HK-2 Human Renal Proximal Tubule Cells as a Model for G Protein-Coupled Receptor Kinase Type 4-Mediated Dopamine 1 Receptor Uncoupling

HK-2 human renal proximal tubule cells (RPTC) are commonly used in the in vitro study of "normal" RPTCs. We discovered recently that HK-2 cells are uncoupled from dopamine 1 receptor (D1R) adenylyl cyclase (AC) stimulation. We hypothesized that G protein-coupled receptor kinase type 4 (GRK4) single nucleotide polymorphisms may be responsible for the D1R/AC uncoupling in HK-2. This hypothesis was tested by genotyping GRK4 single nucleotide polymorphisms, measuring D-1-like receptor agonist (fenoldopam)-stimulated cAMP accumulation, quantifying D1R inhibition of sodium transport, and testing the ability of GRK4 small interfering RNA to reverse the D1R/AC uncoupling. We compared HK-2 with 2 normally coupled human RPTC cell lines and 2 uncoupled RPTC cell lines. The HK-2 cell line was found to have 4 of 6 potential GRK4 single nucleotide polymorphisms known to uncouple the D1R from AC (namely, R65L, A142V, and A486V).
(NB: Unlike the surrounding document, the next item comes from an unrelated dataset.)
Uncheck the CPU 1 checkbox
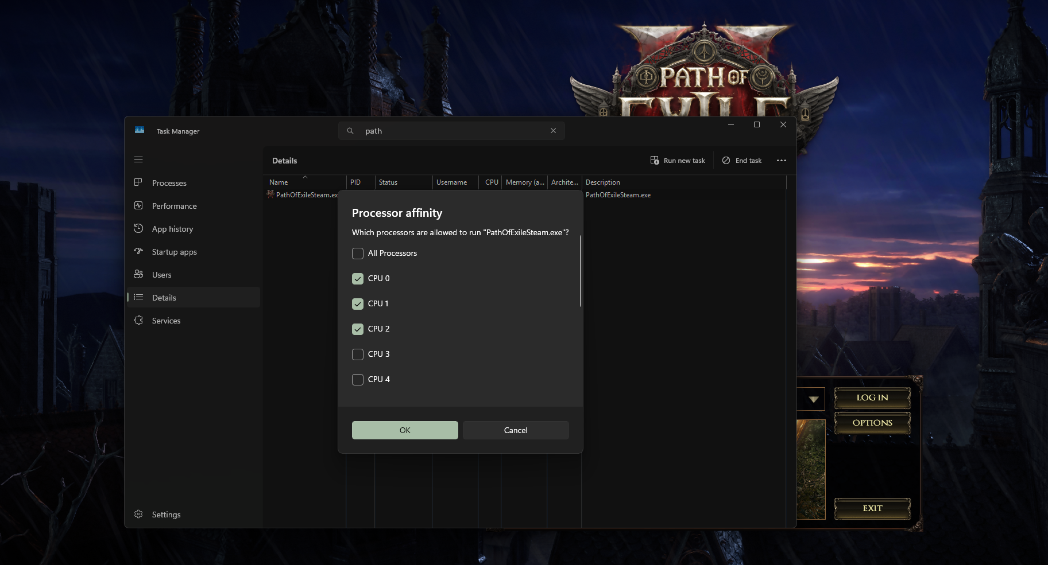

AC response to fenoldopam stimulation was increased in the 2 normally coupled human RPTC cell lines (FEN: 2.02 +/- 0.05-fold and 2.33 +/- 0.19-fold over control; P<0.001; n=4) but not in the 2 uncoupled or HK-2 cell lines. GRK4 small interfering RNA rescued the fenoldopam-mediated AC stimulation in the uncoupled cells, including HK-2. The expected fenoldopam-mediated inhibition of sodium hydrogen exchanger type 3 was absent in HK-2 (n=6) and uncoupled RPTC cell lines (n=6) but was observed in the 2 normally coupled human RPTC cell lines (-25.41 +/- 4.7% and -27.36 +/- 2.70%; P<0.001; n=6), which express wild-type GRK4. Despite the fact that HK-2 cells retain many functional characteristics of RPTCs, they are not normal from the perspective of dopaminergic function. (Hypertension. 2010;56:505-511.)